Nous appelons, dès lors, à ce que la France prépare sa future présidence européenne, pour lancer sans tarder ce Grenelle. Le dialogue entre les deux rives, l’écologie, la paix, la coopération, le développement économique couplé à un système de santé durable, sont l’avenir du bassin méditerranéen. Soyons à la hauteur des enjeux liés à la préservation de notre trésor maritime commun, mare nostrum. ♦

 

  • Les signataires – Caroline Gora, Présidente de l’association Égali-Terre. Militante écologiste, féministe et laïque. Christophe Madrolle, militant écologiste. Spécialiste des questions méditerranéennes. Cyprien Fonvielle, Président de la fondation NEEDE Méditerranée. Antony Lacanaud. Fondateur du musée subaquatique de Marseille. Fabrice Bernard, environnementaliste, spécialiste de îles et rivages de Méditerranée. Gilles Berhault, Délégué général de la Fondation des transitions, ancien Président du Comité de programme de la MedCOP Climat. Christopher Pratt, navigateur.

CONSIGNES DES TÂCHES:
1. Que répond l'extrait choisi à chacune de ces questions ?
(a) Qui préside l'association Égali-Terre ?
(b) Quel musée Antony Lacanaud a-t-il fondé ?
(c) Que doit préparer la France, selon les signataires ?
2. Ces affirmations s'accordent-elles avec l'extrait choisi ? Répondez par oui ou non, avec les mots exacts de l'extrait qui tranchent.
(a) Christopher Pratt est présenté comme navigateur.
(b) Gilles Berhault préside actuellement le Comité de programme de la MedCOP Climat.
(c) Cyprien Fonvielle préside l'association Égali-Terre.
Ces lignes ne servent à rien ici.

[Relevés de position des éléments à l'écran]
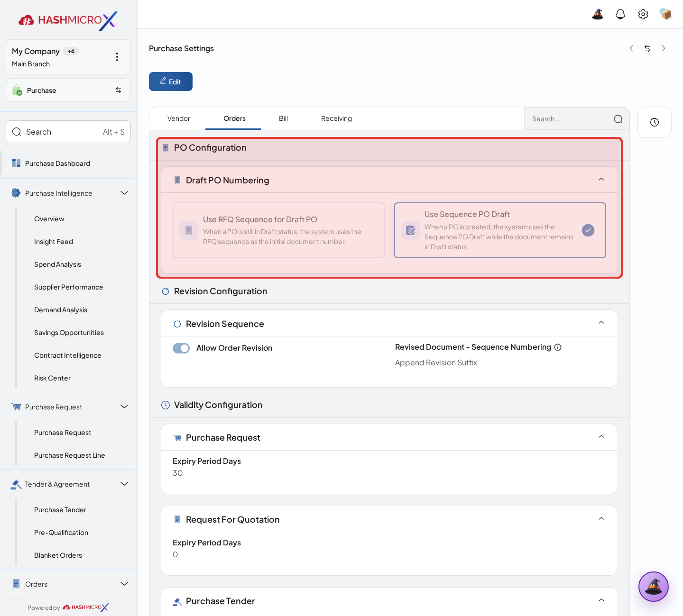Collapse the Draft PO Numbering section
Screen dimensions: 683x616
click(x=601, y=180)
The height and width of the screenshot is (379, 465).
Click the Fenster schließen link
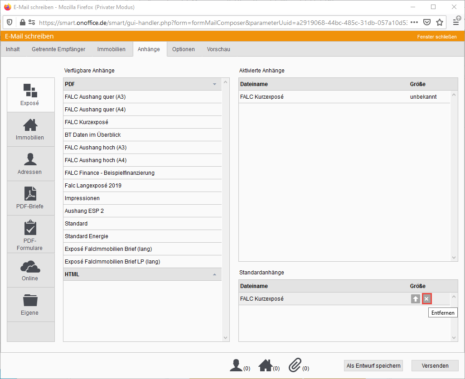[436, 37]
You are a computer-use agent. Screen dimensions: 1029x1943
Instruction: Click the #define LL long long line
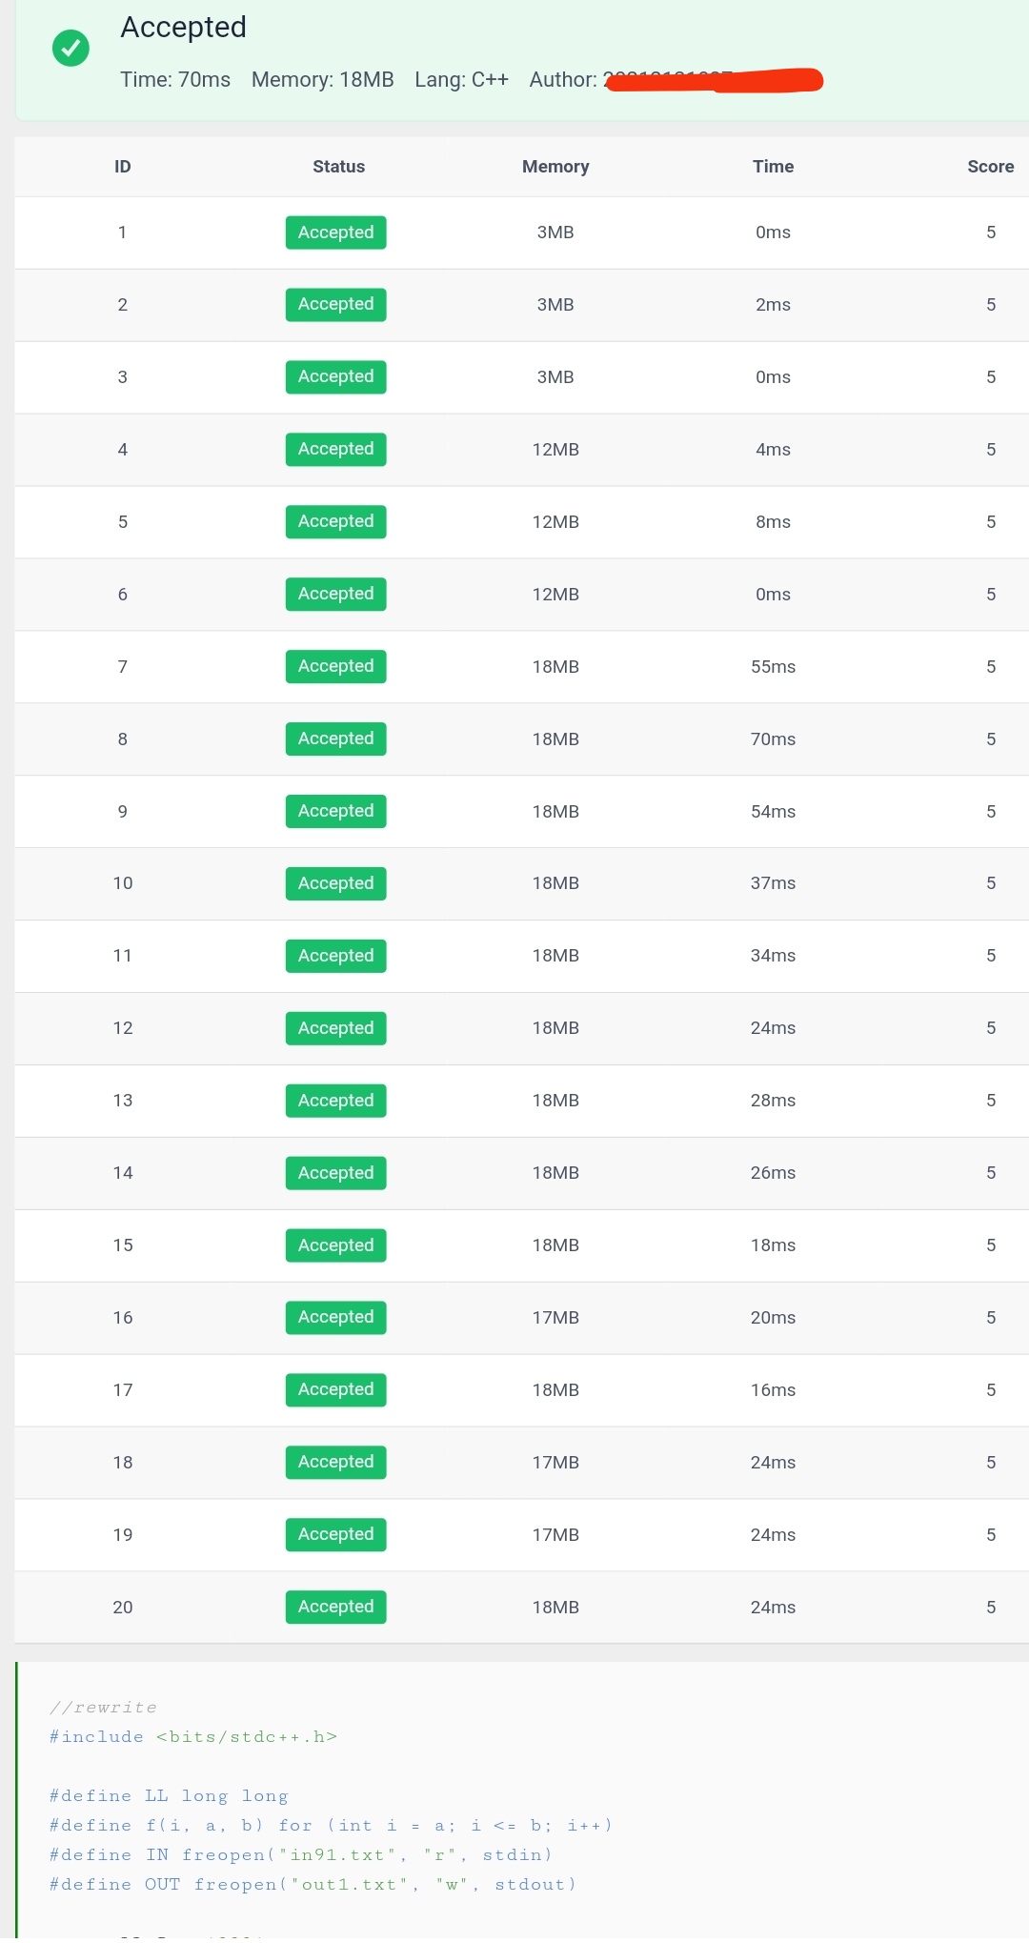click(x=169, y=1796)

SOLUTIONS PAR TÂCHE:
1.
(a) Caroline Gora.
(b) Le musée subaquatique de Marseille.
(c) Sa future présidence européenne.

2.
(a) Oui : « Christopher Pratt, navigateur. »
(b) Non : « ancien Président du Comité de programme de la MedCOP Climat ».
(c) Non : « Cyprien Fonvielle, Président de la fondation NEEDE Méditerranée ».